There are many hotly debated topics in Christianity but perhaps none more so in this present age than the issue of women serving as pastors. Though many do so, it is important not to see this issue as men versus women. It is not a matter of chauvinism or discrimination – it is a matter of Biblical interpretation.

As we know, in the church, God assigns different roles to men and women. This is as a result of the way mankind was created and the way in which sin entered the world. God, through the apostle Paul, teaches that women are to be restricted from serving in roles of teaching and/or having spiritual authority over men. Therefore, this precludes women from serving as pastors over men. In short, God has chosen to give men the primary teaching authority in the church and this should be respected. That is not to say that men are necessarily better teachers or because women are inferior in their intellect. It is simply the way God designed the church to function.

Although women are to take a less authoritative role, they are encouraged to teach other women (see Titus 2:3-5). The Bible also does not restrict women from teaching children and I am sure many have fond memories of their female Sunday School teacher. The only activity women are restricted from is teaching or having spiritual authority over men. This does not make women less important by any means, but rather it gives them a ministry focus more in agreement with God’s plan and His gifting of them.

TASK REQUIREMENTS:
• 1. List every description that the passage on women pastors rejects as a way of framing the debate over women serving as pastors.
• 2. Output the passage on women pastors between "As we know, in" and "church to function.", inclusive, with the wording unchanged.
• 3. According to the passage on women pastors, why are women precluded from serving as pastors over men? Answer in one to three sentences.
Use nothing beyond the passage on women pastors.

DATASET CONTENT:
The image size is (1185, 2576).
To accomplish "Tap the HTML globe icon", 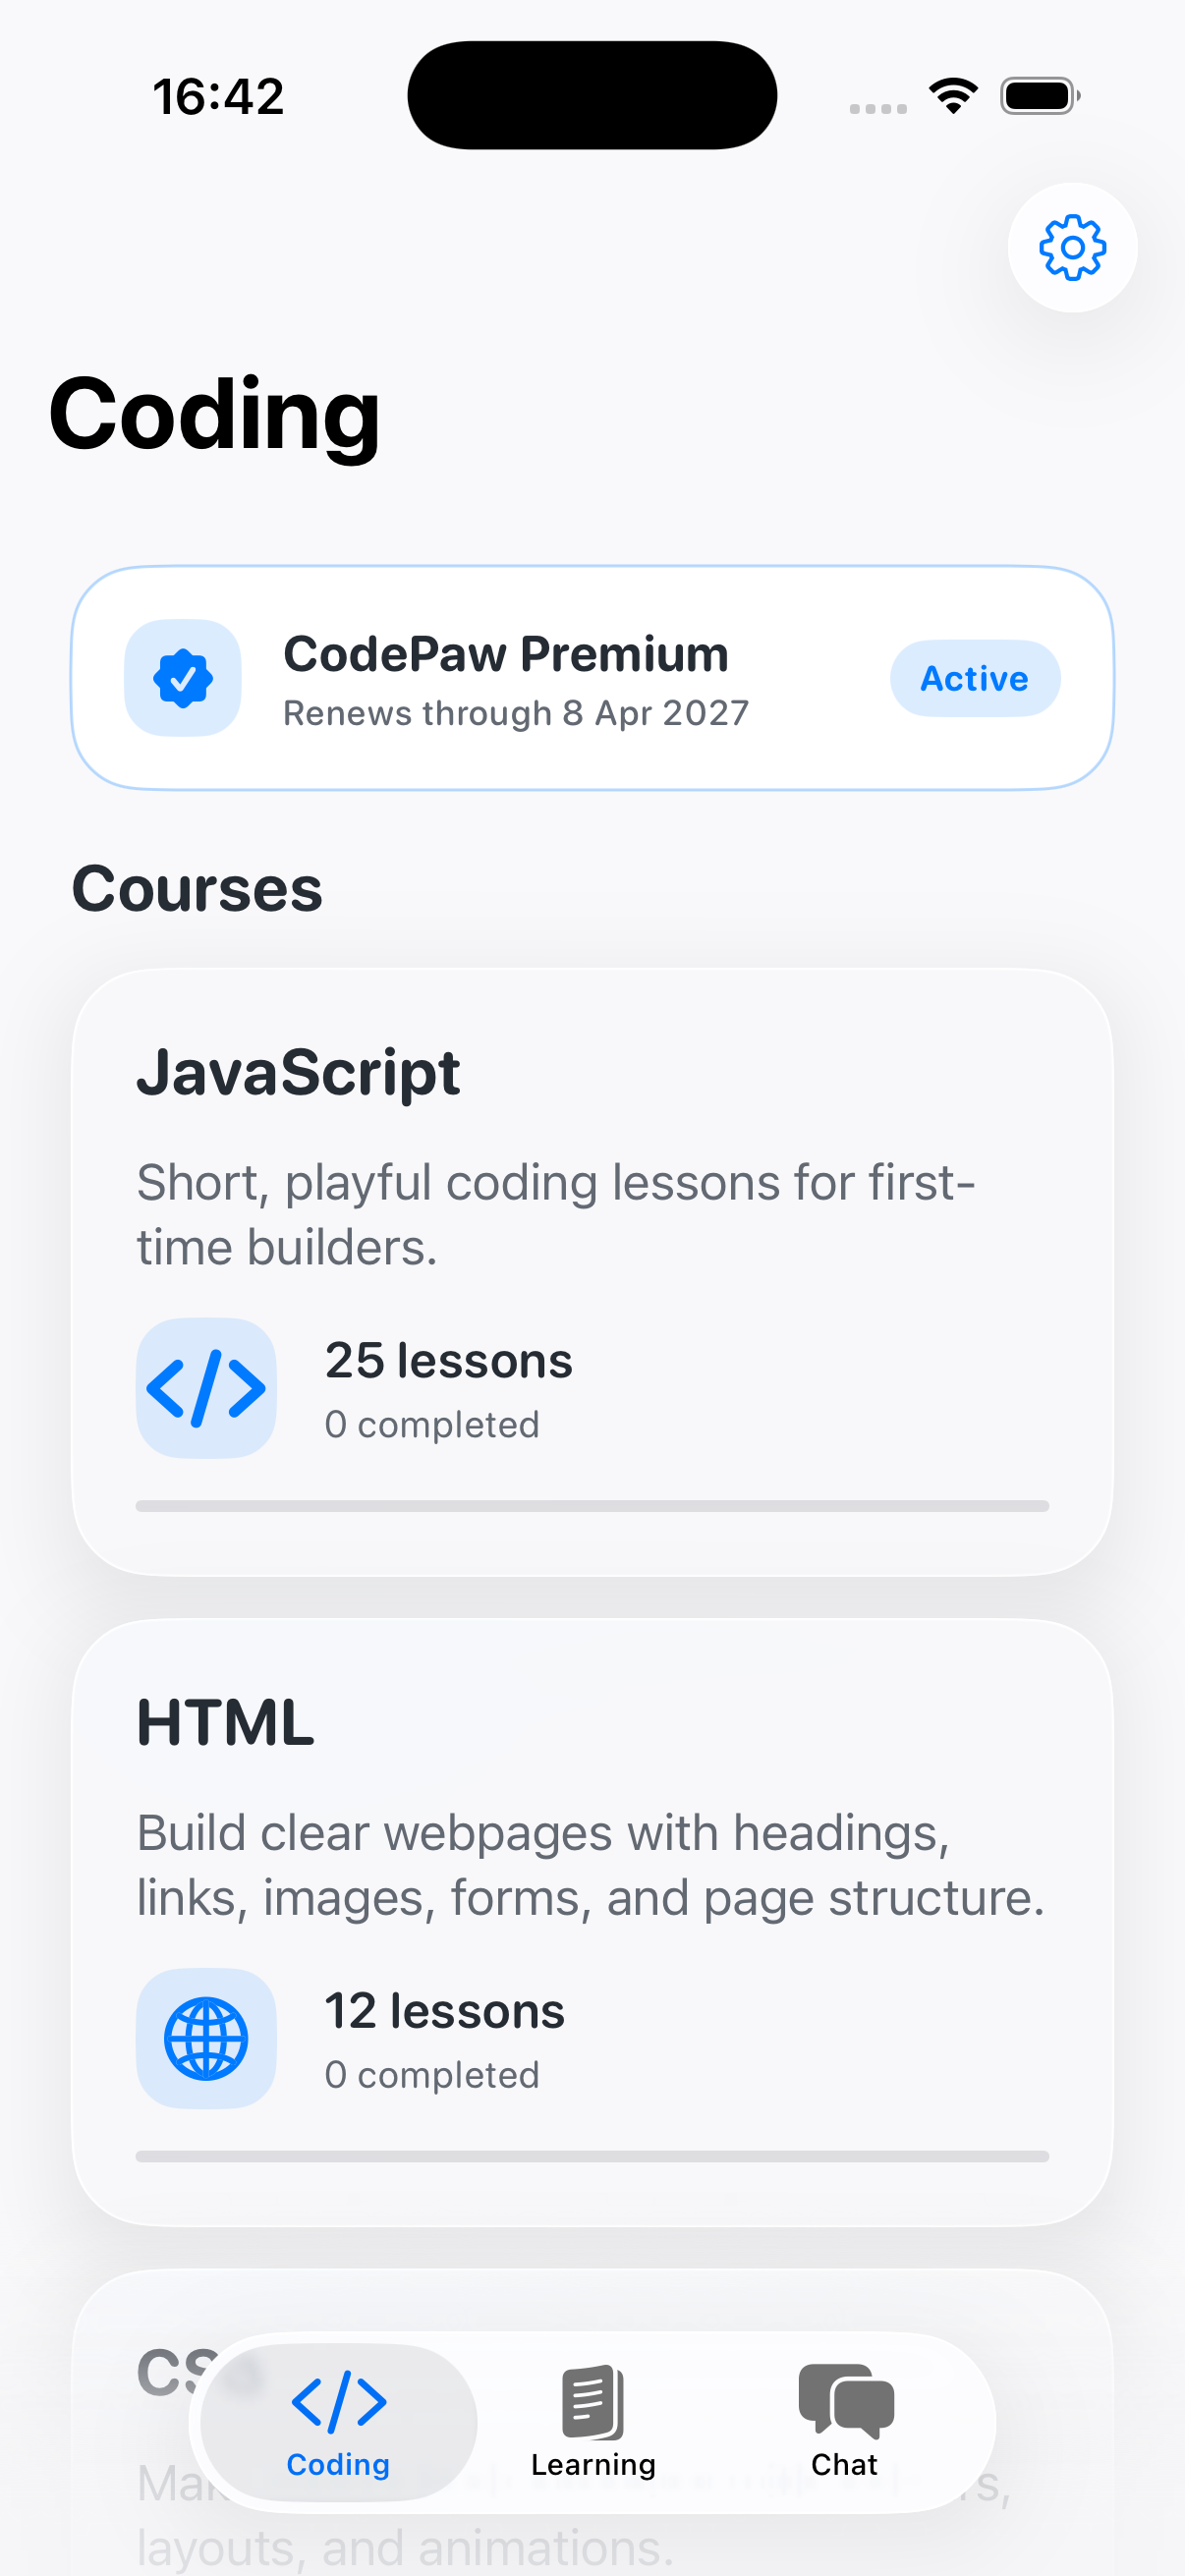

COMPLETED EXERCISE:
• 1.
- men versus women
- chauvinism
- discrimination

• 2.
As we know, in the church, God assigns different roles to men and women. This is as a result of the way mankind was created and the way in which sin entered the world. God, through the apostle Paul, teaches that women are to be restricted from serving in roles of teaching and/or having spiritual authority over men. Therefore, this precludes women from serving as pastors over men. In short, God has chosen to give men the primary teaching authority in the church and this should be respected. That is not to say that men are necessarily better teachers or because women are inferior in their intellect. It is simply the way God designed the church to function.

• 3. God, through the apostle Paul, teaches that women are to be restricted from teaching and/or having spiritual authority over men. That restriction precludes women from serving as pastors over men.